Apparently Sarah Palin had something to say about immigration this weekend, or so I'm led to believe after I witnessed both our dogs tilt their heads and howl at the far off screeching only they seem able to decipher.
What the Quitta from Wasilla had to say went something like this: "Governor Jan Brewer (of Arizona) has the cojones that President Obama doesn't have to deal with the immigration problem."

Before I say anything else, I'd like to thank the Grizzly Mama in Chief for making me think of the Presidential Junk. (Or would that be the First Junk?

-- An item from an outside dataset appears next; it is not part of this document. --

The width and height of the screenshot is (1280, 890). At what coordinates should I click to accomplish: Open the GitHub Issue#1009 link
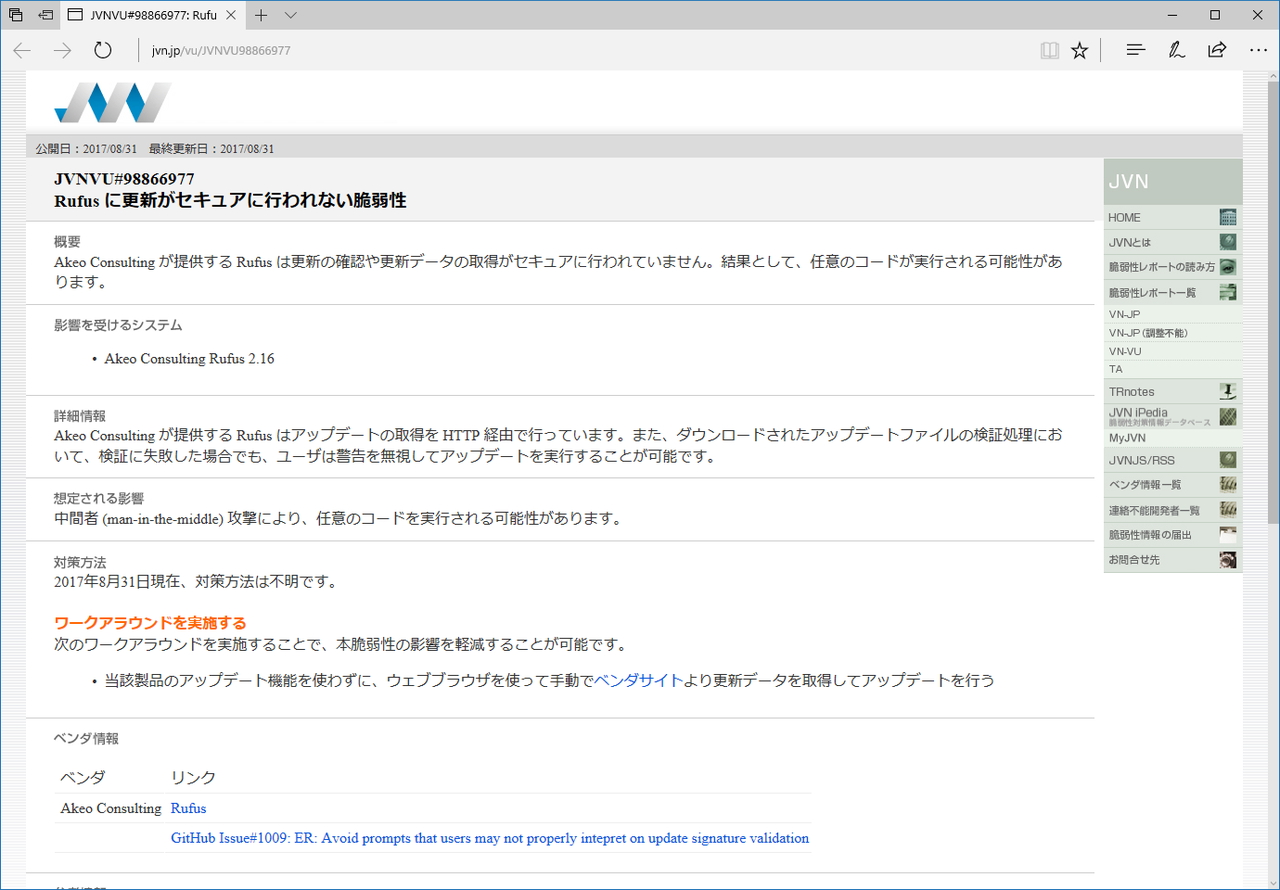point(488,838)
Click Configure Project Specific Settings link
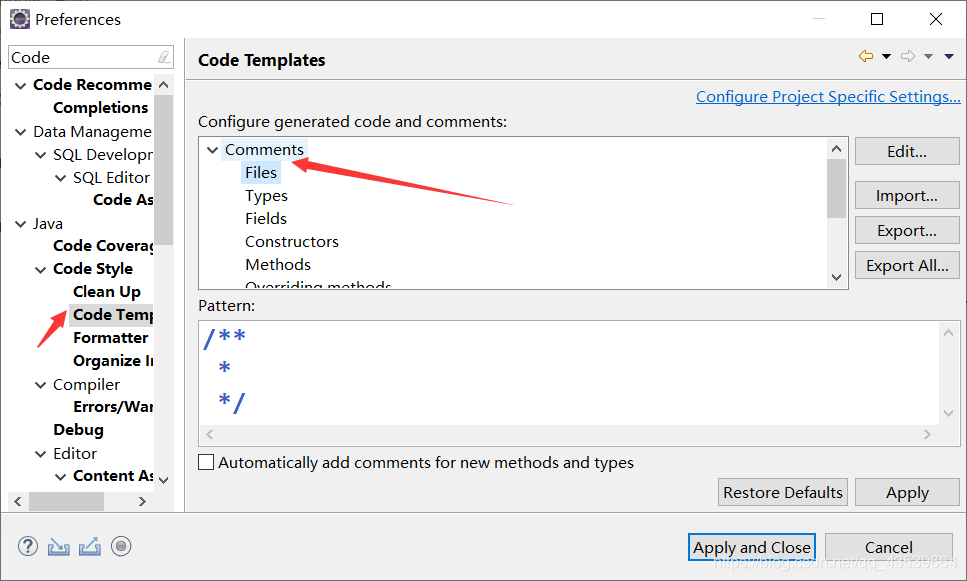967x581 pixels. 828,97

I'm not sure.) I find that your day isn't complete until you try to measure up against the most powerful man in the world.
Second, I'd like to invite you all to jump into this shiny flying DeLorean and take a trip back to 2004. Back when people would say reasonable things like, "Do you think it's a good idea to invade Iraq under false pretenses?" or "Have we really thought through this whole massive-tax-cuts-while-conducting-two-wars scenario?" and then be branded an unpatriotic, terrorist-loving hippie.
I would have loved to see the outcome of Hillary Clinton (say) publicly and viciously emasculating George W Bush while he was still in office. While America was at war. How dare you, Hillary, provide the right-wing punditry with all that outrage?
Seriously, Hillary, you should be ashamed of yourself for saying such things, given that the 9/11 attacks happened under your husband's watch. I guess you Clintons weren't happy with simply running up those huge deficits and not creating those promised surpluses.
Yes, yes I know, logical consistency, intellectual discipline, pfft.